March-quarter operating earnings per share of 18 cents, vs. 8 cents was 2 cents better than our estimate. Revenues of $850 million were slightly better than our estimate. Computer Associates noted strength in its enterprise management and security product groups. We are raising our fiscal 2005 (Mar.) operating earnings per share estimate to 82 cents, from 81 cents. Our S&P Core earnings per share estimate for fiscal 2005 is 78 cents, which includes 4 cents per share of estimated option expense. Given the ongoing Securities and Exchange Commission and Department of Justice investigation, we would not add to positions. Still, we like Computer Associates' improving balance sheet and valuation, with shares trading at a discount to peers on an enterprise value-to-sales basis.

Freddie Mac (FRE): Maintains 2 STARS (avoid)

Analyst: Erik Eisenstein

Freddie's April volume data shows more contraction in its retained mortgage portfolio than fellow mortgage financier Fannie Mae, appearing to us to have been less aggressive with its purchases.
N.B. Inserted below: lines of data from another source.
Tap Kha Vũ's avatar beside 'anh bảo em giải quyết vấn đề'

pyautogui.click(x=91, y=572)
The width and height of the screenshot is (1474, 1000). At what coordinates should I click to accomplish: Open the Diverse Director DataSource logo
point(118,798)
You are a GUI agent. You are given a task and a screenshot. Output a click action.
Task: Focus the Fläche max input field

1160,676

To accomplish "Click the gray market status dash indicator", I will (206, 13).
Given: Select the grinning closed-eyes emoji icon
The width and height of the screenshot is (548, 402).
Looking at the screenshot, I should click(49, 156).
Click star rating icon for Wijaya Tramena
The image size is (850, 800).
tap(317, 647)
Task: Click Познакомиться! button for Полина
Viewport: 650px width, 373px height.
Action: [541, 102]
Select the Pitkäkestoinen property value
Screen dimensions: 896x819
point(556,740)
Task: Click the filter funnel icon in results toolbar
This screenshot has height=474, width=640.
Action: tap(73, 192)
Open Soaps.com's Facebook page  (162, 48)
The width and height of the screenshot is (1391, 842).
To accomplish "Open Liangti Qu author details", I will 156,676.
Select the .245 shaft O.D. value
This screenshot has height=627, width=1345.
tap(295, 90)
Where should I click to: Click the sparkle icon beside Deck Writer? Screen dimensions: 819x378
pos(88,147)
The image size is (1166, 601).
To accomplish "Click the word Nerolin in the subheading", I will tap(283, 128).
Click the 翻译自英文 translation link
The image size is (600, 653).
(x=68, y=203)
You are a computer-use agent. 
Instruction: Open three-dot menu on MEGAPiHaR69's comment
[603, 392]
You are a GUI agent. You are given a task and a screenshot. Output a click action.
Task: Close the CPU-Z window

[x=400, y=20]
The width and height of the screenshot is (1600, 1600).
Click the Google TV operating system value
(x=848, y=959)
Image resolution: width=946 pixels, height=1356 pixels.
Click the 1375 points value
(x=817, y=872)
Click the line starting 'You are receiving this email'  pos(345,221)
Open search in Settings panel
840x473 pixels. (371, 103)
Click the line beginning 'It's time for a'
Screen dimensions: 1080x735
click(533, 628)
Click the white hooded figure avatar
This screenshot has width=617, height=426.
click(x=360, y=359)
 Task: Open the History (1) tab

Still, we attribute the decline mostly to refinancing-induced prepayments, which we see tapering off after the recent rise in mortgage rates. We therefore continue to see retained portfolio growth in 2004, and we are leaving our 2004 earnings per share estimate at $6.23. Our 12-month target price remains $56, representing our view of a fair, but historically low multiple, and our 2004 estimate.

RealNetworks (RNWK): Maintains 3 STARS (hold)

Analyst: Scott Kessler

On Tuesday, RealNetworks held its Investor Meeting in New York, offering specifics regarding its vision, strategy, offerings, and financials. We continue to believe RealNetworks has significant opportunities in its emerging music and games categories, where the company has notable market leadership following the acquisitions of in August, 2003 and GameHouse in January, 2004. However, material changes to RealNetworks' business model and management turnover over the past few years, along with recent operating losses, still concern us. Our 12-month target price remains $7, based on discounted cash-flow analysis.